Cannot source '/etc/platform/openrc'

Bug #1833157 reported by Juan Carlos Alonso
12
This bug affects 1 person
Affects Status Importance Assigned to Milestone
StarlingX
Invalid
Critical
Lin Shuicheng

Bug Description

Brief Description
-----------------
After unlock the controller-0 (Active) it does not boot correctly.
Then force a reboot to host, it boot correctly but cannot log in to keystone 'source /etc/platform/openrc'

controller-0:~$ source /etc/platform/openrc
Openstack Admin credentials can only be loaded from the active controller.

Severity
--------
<Critical: System/Feature is not usable due to the defect>

Steps to Reproduce
------------------
Steps to install and provision STX
$ system host-unlock controller-0
Host does not boot. Force reboot.
Try source /etc/platform/openrc

Expected Behavior
------------------
Can log in to keystone 'source /etc/platform/openrc' and continue provisioning steps.

Actual Behavior
----------------
Cannot log into keystone
Openstack Admin credentials can only be loaded from the active controller.

Reproducibility
---------------
<Reproducible/100%>

System Configuration
--------------------
AIO Simplex Virtual environment
BUILD_ID="20190616T233000Z"
Reproduced on: BUILD_ID="20190617T233000Z"
Baremetal Simplex, Duplex, Standard (2+2 and 2+2+2).

Logs
--------------
From collect attached

Test Activity
-------------
[Sanity]

Revision history for this message
Juan Carlos Alonso (juancarlosa) wrote :
Revision history for this message
Cristopher Lemus (cjlemusc) wrote :

With Image: BUILD_ID="20190617T233000Z", this bug was reproduced on baremetal. Simplex, Duplex, Standard (2+2 and 2+2+2).

Systems have been up for almost 2 hours and is still not possible to do the "source /etc/platform/openrc".

controller-0:~$ uptime
 11:22:33 up 1:53, 1 user, load average: 0.05, 0.08, 0.06
controller-0:~$ !source
source /etc/platform/openrc
Openstack Admin credentials can only be loaded from the active controller.

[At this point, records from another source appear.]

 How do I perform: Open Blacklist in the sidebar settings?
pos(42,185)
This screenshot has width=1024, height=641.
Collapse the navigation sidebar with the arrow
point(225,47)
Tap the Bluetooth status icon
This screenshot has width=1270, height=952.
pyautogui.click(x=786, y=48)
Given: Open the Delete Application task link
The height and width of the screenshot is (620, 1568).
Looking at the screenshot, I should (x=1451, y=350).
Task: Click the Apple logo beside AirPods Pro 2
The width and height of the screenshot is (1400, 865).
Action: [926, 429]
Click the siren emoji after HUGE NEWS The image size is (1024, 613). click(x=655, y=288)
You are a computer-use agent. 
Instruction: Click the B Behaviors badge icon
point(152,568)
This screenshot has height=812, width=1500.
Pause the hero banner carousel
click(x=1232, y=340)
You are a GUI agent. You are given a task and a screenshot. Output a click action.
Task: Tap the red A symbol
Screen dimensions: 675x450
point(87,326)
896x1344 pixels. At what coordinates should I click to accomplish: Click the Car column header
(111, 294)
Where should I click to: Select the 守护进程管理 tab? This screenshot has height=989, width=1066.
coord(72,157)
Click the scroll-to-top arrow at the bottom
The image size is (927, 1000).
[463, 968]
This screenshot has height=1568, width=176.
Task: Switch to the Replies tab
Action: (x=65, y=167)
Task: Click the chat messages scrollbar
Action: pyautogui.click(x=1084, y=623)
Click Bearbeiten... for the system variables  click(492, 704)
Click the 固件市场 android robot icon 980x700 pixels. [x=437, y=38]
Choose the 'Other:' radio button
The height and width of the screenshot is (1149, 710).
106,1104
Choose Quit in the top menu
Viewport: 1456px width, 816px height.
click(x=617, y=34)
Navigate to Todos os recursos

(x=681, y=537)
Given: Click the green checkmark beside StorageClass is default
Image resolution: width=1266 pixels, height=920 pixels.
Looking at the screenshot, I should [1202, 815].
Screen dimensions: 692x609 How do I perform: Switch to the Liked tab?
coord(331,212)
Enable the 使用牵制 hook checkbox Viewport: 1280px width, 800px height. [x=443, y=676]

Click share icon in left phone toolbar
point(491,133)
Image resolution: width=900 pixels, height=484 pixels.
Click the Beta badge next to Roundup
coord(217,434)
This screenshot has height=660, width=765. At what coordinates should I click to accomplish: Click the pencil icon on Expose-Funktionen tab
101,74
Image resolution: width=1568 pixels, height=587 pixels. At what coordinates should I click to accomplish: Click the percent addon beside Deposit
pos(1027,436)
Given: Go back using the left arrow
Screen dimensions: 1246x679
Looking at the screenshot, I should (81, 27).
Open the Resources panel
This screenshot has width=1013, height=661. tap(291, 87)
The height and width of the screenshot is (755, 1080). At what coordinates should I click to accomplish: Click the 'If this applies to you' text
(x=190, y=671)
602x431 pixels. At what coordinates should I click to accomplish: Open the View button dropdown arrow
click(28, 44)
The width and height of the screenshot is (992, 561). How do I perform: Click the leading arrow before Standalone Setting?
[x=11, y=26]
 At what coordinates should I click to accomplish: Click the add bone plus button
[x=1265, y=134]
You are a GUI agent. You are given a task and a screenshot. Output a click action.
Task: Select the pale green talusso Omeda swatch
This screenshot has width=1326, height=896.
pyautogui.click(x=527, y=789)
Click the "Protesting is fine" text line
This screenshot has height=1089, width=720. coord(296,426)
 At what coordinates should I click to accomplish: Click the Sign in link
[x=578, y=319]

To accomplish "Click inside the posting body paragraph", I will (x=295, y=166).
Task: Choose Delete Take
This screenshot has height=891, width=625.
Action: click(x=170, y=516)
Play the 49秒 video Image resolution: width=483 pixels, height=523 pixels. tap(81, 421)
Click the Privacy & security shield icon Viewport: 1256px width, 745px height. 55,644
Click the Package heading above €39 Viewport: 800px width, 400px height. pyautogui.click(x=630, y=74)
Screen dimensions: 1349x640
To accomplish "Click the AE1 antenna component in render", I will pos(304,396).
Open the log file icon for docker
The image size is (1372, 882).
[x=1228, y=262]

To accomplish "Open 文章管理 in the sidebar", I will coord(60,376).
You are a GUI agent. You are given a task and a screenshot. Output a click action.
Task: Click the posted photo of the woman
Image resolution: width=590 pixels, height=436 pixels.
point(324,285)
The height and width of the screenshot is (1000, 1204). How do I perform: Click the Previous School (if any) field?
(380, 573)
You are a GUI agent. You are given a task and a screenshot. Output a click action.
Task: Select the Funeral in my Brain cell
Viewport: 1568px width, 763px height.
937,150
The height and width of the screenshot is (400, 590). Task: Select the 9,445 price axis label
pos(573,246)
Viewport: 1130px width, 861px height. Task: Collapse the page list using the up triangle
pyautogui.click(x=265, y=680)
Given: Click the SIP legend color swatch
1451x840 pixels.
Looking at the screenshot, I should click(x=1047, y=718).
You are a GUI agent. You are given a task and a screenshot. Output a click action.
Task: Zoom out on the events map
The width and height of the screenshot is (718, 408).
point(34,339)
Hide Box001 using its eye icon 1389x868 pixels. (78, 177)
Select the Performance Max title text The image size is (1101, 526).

A collect from Standard Baremetal is attached.

description: updated
Revision history for this message
Bruce Jones (brucej) wrote :

Cindy please have someone look into this Asap and thanks!

Changed in starlingx:
assignee: nobody → Cindy Xie (xxie1)
Ghada Khalil (gkhalil)
tags: added: stx.sanity
Ghada Khalil (gkhalil)
Changed in starlingx:
importance: Undecided → Critical
Revision history for this message
Austin Sun (sunausti) wrote :

puppet is not successfully ,
2019-06-17T15:22:44.419 Debug: 2019-06-17 15:22:44 +0000 /Stage[main]/Platform::Drbd::Cgcs/Platform::Drbd::Filesystem[drbd-cgcs]/Drbd::Resource[drbd-cgcs]/Drbd::Resource::Enable[drbd-cgcs]/Drbd::Resource::Up[drbd-cgcs]/Exec[initialize DRBD metadata for drbd-cgcs]/unless: Found meta data is "unclean", please apply-al first
2019-06-17T15:22:44.421 Debug: 2019-06-17 15:22:44 +0000 /Stage[main]/Platform::Drbd::Cgcs/Platform::Drbd::Filesystem[drbd-cgcs]/Drbd::Resource[drbd-cgcs]/Drbd::Resource::Enable[drbd-cgcs]/Drbd::Resource::Up[drbd-cgcs]/Exec[initialize DRBD metadata for drbd-cgcs]/unless: Command 'drbdmeta 3 v08 /dev/cgts-vg/cgcs-lv internal dump-md' terminated with exit code 255
2019-06-17T15:22:44.423 Debug: 2019-06-17 15:22:44 +0000 /Stage[main]/Platform::Drbd::Cgcs/Platform::Drbd::Filesystem[drbd-cgcs]/Drbd::Resource[drbd-cgcs]/Drbd::Resource::Enable[drbd-cgcs]/Drbd::Resource::Up[drbd-cgcs]/Exec[initialize DRBD metadata for drbd-cgcs]/unless: 3: Failure: (127) Device minor not allocated
2019-06-17T15:22:44.425 Debug: 2019-06-17 15:22:44 +0000 /Stage[main]/Platform::Drbd::Cgcs/Platform::Drbd::Filesystem[drbd-cgcs]/Drbd::Resource[drbd-cgcs]/Drbd::Resource::Enable[drbd-cgcs]/Drbd::Resource::Up[drbd-cgcs]/Exec[initialize DRBD metadata for drbd-cgcs]/unless: additional info from kernel:
2019-06-17T15:22:44.427 Debug: 2019-06-17 15:22:44 +0000 /Stage[main]/Platform::Drbd::Cgcs/Platform::Drbd::Filesystem[drbd-cgcs]/Drbd::Resource[drbd-cgcs]/Drbd::Resource::Enable[drbd-cgcs]/Drbd::Resource::Up[drbd-cgcs]/Exec[initialize DRBD metadata for drbd-cgcs]/unless: unknown minor
2019-06-17T15:22:44.429 Debug: 2019-06-17 15:22:44 +0000 /Stage[main]/Platform::Drbd::Cgcs/Platform::Drbd::Filesystem[drbd-cgcs]/Drbd::Resource[drbd-cgcs]/Drbd::Resource::Enable[drbd-cgcs]/Drbd::Resource::Up[drbd-cgcs]/Exec[initialize DRBD metadata for drbd-cgcs]/unless: Command 'drbdsetup cstate 3' terminated with exit code 10

need to check why drbd is failed.

Changed in starlingx:
assignee: Cindy Xie (xxie1) → Lin Shuicheng (shuicheng)
Revision history for this message
Lin Shuicheng (shuicheng) wrote :

Both log show there is drbd configuration failure in puppet.log. And puppet configuration must be success in order to run sm service. This is why source command cannot be used.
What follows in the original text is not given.